_The task_
Extract from the material below the part that opens with the line containing "How do I perform: Click Sulky" and closes with the line containing "This screenshot has height=720, width=1280.", both included. Reproduce those lines without any change, and give nothing else.

_Data provided_

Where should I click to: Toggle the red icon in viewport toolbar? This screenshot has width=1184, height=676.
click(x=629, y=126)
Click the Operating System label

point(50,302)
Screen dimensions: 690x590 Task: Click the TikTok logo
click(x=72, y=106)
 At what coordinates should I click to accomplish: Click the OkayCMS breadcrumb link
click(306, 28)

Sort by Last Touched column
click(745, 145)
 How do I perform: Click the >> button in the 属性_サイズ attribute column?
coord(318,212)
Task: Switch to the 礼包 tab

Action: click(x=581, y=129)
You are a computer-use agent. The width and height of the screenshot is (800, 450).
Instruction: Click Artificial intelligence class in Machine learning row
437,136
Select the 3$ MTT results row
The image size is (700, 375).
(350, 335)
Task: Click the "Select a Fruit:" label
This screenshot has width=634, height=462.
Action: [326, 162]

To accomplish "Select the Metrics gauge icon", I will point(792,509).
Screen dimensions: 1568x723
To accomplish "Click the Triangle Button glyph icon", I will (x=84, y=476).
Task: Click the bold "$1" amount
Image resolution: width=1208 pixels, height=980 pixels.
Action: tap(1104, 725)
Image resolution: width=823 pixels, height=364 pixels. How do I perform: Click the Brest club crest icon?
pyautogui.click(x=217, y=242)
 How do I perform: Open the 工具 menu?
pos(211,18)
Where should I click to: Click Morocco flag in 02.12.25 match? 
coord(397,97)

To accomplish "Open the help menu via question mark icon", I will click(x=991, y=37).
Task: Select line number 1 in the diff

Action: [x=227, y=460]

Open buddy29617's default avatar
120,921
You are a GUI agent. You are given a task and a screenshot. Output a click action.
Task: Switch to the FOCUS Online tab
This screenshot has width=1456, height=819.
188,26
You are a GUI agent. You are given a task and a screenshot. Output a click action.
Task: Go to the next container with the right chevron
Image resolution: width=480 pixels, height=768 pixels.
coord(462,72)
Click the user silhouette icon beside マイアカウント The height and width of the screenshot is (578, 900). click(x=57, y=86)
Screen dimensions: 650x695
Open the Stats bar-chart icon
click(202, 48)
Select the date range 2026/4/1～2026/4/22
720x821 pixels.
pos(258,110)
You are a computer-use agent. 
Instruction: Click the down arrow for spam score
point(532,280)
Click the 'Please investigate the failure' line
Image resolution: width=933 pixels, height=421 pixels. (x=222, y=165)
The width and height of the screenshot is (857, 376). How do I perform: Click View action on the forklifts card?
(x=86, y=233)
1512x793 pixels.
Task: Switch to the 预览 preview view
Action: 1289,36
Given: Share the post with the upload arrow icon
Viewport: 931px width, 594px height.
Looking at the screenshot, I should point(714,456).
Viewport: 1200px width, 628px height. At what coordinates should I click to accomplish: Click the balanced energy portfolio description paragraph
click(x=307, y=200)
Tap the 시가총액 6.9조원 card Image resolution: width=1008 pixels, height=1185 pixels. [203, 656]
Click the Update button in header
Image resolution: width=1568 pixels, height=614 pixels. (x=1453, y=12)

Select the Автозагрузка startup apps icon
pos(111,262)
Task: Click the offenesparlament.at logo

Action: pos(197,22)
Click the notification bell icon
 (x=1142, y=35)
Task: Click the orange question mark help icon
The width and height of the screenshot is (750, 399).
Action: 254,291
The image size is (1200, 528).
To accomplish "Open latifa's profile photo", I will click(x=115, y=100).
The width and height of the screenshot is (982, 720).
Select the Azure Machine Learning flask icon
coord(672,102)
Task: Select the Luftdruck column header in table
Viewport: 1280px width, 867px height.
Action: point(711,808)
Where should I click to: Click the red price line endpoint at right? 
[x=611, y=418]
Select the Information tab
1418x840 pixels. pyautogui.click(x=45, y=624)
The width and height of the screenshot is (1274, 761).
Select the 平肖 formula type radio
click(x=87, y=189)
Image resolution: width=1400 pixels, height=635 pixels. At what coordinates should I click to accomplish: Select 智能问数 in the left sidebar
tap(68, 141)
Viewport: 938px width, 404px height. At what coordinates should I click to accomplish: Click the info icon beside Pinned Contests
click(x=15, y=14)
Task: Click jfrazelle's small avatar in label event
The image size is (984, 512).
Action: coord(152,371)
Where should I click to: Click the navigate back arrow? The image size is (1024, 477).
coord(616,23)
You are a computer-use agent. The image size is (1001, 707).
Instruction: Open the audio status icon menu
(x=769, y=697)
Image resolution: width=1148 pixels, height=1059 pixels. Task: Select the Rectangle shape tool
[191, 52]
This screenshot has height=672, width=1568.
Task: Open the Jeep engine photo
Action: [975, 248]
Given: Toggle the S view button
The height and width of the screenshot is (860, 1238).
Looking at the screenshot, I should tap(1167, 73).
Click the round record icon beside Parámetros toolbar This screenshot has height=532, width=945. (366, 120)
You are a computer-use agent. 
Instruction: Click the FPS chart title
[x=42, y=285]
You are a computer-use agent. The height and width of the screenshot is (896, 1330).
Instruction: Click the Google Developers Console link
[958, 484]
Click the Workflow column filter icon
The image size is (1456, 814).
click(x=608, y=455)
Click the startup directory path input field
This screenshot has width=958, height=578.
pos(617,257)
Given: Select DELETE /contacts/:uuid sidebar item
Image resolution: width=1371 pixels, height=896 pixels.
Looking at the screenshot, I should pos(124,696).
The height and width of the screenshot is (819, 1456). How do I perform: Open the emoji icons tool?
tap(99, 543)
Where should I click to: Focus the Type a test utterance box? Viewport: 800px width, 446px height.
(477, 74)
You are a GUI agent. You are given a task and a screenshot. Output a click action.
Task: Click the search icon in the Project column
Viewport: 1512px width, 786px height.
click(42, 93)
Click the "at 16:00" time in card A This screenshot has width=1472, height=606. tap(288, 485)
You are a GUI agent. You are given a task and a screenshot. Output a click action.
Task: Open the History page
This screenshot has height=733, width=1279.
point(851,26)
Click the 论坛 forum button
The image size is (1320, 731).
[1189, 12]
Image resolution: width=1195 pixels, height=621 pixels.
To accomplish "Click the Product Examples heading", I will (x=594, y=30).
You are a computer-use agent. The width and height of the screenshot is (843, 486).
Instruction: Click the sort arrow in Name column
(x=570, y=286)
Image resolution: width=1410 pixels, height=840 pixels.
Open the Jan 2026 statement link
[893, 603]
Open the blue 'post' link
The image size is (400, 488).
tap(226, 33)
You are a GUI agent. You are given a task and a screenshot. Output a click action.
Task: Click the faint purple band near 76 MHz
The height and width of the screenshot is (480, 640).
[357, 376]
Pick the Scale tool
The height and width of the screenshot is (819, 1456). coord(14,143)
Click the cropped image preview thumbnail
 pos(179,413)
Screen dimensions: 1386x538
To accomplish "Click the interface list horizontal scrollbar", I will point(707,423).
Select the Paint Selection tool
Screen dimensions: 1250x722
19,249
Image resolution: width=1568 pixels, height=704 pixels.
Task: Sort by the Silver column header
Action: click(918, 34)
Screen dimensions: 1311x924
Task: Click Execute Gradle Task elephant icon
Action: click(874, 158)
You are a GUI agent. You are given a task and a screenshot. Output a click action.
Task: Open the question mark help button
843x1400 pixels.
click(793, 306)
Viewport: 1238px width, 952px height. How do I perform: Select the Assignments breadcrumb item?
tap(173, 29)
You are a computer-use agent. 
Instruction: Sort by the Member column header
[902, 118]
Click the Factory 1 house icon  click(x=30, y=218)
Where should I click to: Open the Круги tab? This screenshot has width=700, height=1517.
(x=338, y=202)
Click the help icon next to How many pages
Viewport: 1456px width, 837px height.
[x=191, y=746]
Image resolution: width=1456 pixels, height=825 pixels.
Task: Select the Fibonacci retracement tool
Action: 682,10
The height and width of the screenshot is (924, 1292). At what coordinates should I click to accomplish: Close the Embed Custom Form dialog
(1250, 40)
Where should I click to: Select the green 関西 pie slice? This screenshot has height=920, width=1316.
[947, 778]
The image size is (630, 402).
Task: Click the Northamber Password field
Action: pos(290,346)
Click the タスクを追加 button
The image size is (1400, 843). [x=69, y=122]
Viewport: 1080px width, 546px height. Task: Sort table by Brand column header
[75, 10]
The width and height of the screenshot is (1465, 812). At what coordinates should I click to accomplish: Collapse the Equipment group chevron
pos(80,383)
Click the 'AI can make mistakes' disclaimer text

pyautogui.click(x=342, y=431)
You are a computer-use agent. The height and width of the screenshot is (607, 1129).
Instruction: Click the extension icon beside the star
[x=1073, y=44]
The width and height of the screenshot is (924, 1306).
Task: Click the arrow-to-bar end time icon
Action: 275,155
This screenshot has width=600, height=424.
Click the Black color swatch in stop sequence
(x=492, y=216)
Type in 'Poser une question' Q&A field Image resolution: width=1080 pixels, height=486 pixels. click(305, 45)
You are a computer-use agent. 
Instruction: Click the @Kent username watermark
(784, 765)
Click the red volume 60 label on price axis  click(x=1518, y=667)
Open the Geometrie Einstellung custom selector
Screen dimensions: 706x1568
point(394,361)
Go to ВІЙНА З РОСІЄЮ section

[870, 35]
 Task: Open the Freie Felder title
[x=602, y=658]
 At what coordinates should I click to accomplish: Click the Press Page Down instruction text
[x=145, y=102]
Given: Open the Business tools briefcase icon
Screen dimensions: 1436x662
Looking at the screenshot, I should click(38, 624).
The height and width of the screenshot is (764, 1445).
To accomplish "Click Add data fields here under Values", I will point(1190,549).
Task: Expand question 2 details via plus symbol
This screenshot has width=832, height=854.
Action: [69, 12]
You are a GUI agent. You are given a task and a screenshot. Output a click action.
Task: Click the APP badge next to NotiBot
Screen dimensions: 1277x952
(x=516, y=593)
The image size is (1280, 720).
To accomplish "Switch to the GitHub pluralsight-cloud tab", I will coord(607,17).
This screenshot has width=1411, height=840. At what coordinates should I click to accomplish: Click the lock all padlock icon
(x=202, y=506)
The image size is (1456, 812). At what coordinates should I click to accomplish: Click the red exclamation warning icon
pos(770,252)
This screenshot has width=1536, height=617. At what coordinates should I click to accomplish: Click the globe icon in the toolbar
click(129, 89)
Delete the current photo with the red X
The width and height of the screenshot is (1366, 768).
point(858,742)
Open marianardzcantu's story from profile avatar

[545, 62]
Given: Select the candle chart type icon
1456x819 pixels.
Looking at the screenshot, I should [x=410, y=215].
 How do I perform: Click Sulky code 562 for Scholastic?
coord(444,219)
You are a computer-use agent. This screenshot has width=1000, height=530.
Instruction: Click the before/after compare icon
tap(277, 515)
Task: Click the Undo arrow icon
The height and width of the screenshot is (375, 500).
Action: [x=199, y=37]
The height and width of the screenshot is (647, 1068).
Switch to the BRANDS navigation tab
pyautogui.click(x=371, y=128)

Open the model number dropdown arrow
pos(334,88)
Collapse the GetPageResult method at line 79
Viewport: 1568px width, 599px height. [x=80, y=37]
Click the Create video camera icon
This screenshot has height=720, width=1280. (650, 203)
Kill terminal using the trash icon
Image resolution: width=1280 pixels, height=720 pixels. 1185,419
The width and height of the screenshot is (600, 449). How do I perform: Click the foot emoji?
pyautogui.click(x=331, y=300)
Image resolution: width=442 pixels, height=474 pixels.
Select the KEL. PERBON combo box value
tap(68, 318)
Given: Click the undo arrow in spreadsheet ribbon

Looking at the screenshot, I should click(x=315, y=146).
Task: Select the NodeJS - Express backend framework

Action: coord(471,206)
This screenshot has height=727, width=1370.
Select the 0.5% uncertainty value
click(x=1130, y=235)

_Written response_
 How do I perform: Click Sulky code 562 for Scholastic?
coord(444,219)
You are a computer-use agent. This screenshot has width=1000, height=530.
Instruction: Click the before/after compare icon
tap(277, 515)
Task: Click the Undo arrow icon
The height and width of the screenshot is (375, 500).
Action: [x=199, y=37]
The height and width of the screenshot is (647, 1068).
Switch to the BRANDS navigation tab
pyautogui.click(x=371, y=128)

Open the model number dropdown arrow
pos(334,88)
Collapse the GetPageResult method at line 79
Viewport: 1568px width, 599px height. [x=80, y=37]
Click the Create video camera icon
This screenshot has height=720, width=1280. (650, 203)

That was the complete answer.